Company Responsibilities under GDPR
Like other GDPR professionals and companies, Do you also have the query about “Companies responsibilities under GDPR”? Let us understand this in details. It depends on whether the company is the data controller or the data processor. The company which owns the personal data is the data controller, and if the company is processing data on behalf of the data controller then it is a data processor. Below given are the obligations for data controllers and data processors.
For Data Controller:
- As per Article 24 under the GDPR, data controllers are responsible to ensure that any processing activities follow the GDPR.
- It is the responsibility of the data controller to ensure that appropriate technical and organizational security measures are implemented to demonstrate the processing in accordance with the regulation, depending upon the data.
- Data controllers are obliged to inform the data subject and the data protection authority, in case of any breach in the case breach is likely to affect them.
- Also, it is the responsibility of the data controller to ensure that the data processor performs its data processing activities in compliance with the GDPR. For this, Data Protection Addendum/Agreements can get signed between the parties.

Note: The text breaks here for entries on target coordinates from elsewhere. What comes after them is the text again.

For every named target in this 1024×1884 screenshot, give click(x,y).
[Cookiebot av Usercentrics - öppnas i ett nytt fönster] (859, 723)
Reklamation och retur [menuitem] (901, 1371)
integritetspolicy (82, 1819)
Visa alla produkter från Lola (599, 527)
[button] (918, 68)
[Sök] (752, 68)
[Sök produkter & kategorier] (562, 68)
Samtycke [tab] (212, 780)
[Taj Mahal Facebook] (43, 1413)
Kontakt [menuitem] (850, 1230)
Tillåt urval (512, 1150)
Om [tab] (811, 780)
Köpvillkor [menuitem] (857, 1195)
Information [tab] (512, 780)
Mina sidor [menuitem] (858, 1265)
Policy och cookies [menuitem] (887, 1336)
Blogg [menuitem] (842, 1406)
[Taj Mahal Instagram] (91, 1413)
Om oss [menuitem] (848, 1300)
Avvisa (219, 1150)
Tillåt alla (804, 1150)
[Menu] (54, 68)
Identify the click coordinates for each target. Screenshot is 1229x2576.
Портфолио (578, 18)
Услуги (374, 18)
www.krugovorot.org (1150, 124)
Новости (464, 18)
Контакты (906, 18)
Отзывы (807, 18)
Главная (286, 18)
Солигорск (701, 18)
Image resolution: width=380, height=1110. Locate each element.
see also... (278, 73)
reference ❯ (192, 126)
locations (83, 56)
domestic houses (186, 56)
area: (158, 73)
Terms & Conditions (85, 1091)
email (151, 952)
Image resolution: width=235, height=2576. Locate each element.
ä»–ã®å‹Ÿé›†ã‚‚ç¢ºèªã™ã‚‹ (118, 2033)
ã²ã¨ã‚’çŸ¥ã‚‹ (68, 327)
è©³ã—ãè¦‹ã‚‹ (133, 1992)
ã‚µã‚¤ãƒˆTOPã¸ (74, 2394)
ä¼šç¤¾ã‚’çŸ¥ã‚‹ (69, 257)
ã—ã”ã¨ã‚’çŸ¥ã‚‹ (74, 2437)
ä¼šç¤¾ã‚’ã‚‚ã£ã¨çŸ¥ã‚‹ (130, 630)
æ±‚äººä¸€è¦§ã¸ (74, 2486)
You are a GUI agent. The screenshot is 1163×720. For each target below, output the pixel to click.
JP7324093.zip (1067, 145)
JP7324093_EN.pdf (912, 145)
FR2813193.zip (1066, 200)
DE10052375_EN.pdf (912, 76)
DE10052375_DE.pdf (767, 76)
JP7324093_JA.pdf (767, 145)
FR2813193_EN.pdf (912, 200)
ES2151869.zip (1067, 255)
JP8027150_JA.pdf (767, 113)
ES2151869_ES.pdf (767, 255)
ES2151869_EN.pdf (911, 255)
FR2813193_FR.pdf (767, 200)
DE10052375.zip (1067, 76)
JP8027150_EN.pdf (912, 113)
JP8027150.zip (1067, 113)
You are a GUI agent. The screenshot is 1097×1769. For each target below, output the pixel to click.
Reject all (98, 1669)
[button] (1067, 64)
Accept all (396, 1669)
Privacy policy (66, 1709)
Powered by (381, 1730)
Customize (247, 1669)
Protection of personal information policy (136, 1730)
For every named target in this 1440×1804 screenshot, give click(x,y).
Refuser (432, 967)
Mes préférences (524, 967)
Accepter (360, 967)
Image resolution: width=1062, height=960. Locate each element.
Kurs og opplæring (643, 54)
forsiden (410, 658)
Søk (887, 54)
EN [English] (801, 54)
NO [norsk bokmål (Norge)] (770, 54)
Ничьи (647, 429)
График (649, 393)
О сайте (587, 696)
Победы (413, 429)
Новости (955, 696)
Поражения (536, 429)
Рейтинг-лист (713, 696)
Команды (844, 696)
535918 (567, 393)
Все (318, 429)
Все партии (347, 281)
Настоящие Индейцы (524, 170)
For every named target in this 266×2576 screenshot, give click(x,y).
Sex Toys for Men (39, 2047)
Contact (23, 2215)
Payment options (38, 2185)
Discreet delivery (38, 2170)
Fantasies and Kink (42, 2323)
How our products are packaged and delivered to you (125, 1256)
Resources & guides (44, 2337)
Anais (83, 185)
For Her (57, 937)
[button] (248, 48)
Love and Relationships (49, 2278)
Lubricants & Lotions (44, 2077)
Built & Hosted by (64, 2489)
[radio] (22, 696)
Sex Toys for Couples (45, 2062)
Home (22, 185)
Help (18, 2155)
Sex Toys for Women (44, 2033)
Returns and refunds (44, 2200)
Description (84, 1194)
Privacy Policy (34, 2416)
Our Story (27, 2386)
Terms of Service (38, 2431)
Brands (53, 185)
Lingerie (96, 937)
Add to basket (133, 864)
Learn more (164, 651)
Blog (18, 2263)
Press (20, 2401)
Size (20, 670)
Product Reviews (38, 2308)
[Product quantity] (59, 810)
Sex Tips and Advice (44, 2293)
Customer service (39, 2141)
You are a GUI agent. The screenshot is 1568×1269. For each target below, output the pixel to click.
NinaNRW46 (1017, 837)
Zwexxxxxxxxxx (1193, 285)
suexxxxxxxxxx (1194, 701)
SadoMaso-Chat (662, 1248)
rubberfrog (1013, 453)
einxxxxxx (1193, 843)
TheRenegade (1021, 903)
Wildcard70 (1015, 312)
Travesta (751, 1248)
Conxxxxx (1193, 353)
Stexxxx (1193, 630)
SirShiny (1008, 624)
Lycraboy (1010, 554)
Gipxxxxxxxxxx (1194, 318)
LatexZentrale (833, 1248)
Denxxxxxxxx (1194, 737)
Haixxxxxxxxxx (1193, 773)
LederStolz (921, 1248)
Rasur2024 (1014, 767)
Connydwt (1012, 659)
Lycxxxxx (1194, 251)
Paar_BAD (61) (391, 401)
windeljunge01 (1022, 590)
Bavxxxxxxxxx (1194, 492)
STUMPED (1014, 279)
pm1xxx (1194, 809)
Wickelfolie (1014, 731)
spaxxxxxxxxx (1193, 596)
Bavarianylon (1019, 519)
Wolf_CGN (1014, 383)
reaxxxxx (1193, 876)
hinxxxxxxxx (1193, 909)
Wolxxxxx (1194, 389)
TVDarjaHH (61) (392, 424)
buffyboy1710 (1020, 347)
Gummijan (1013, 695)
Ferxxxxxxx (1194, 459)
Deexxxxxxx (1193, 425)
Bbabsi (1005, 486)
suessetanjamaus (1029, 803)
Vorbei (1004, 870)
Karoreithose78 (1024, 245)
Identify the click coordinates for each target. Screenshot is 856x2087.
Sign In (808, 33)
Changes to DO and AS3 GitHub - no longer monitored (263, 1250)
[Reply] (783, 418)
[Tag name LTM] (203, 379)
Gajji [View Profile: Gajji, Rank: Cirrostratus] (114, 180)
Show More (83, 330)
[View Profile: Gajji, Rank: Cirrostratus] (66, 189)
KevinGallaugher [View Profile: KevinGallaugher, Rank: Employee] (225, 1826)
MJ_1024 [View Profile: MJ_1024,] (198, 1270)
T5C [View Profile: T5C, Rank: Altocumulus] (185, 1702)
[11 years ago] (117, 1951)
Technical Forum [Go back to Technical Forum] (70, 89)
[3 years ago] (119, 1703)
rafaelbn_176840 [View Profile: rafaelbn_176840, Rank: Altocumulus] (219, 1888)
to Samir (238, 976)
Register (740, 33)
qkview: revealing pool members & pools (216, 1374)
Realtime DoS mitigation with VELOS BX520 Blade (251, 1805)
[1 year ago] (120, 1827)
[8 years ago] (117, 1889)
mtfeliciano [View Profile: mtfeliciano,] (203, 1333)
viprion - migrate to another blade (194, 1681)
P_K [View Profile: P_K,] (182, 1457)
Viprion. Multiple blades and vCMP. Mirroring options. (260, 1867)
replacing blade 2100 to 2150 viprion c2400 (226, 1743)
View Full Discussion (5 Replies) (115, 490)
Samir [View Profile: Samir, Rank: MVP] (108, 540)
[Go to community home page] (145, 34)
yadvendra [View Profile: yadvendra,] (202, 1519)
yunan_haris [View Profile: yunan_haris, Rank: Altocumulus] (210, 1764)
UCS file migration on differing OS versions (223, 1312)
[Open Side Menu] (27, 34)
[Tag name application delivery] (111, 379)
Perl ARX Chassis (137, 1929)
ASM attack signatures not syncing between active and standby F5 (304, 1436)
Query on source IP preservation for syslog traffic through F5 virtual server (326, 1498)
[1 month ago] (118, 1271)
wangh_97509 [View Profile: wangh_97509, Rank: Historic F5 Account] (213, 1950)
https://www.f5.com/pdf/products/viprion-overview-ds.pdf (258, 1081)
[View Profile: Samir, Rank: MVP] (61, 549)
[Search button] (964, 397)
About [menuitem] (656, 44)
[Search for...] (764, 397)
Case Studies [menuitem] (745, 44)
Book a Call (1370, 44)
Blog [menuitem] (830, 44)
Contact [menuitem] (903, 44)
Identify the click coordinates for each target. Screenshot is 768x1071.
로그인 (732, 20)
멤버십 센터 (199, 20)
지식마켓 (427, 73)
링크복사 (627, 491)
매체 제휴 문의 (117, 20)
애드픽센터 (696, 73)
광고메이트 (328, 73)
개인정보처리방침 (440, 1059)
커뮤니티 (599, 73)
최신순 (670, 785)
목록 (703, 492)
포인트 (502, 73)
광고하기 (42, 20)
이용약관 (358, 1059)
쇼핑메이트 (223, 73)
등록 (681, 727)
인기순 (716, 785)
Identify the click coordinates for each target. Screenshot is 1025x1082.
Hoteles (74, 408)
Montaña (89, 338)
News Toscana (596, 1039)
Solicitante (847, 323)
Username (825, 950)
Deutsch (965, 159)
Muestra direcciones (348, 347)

- Before processing any personal data, it’s data controller’s responsibility to perform data protection impact assessments DPIA to ensure compliance and take necessary steps.
- Data processor is obliged to process the personal data according to the data controller’s instructions specified in the contract/agreement signed by parties.
- The obligation of the data processor is to inform the data controller about the addition of any new sub-processor.
- Track of all the data processing activities must be kept by the data processor.
- After becoming aware of any data breach, data processors are obliged to inform the data controllers about it and assist them to mitigate/remediate that.
- Data processor must assist the data controller in DPIA Data Protection Impact Assessments
Apart from these individual responsibilities, both the data processor and the data controller are obliged to appoint a Data Protection officer DPO.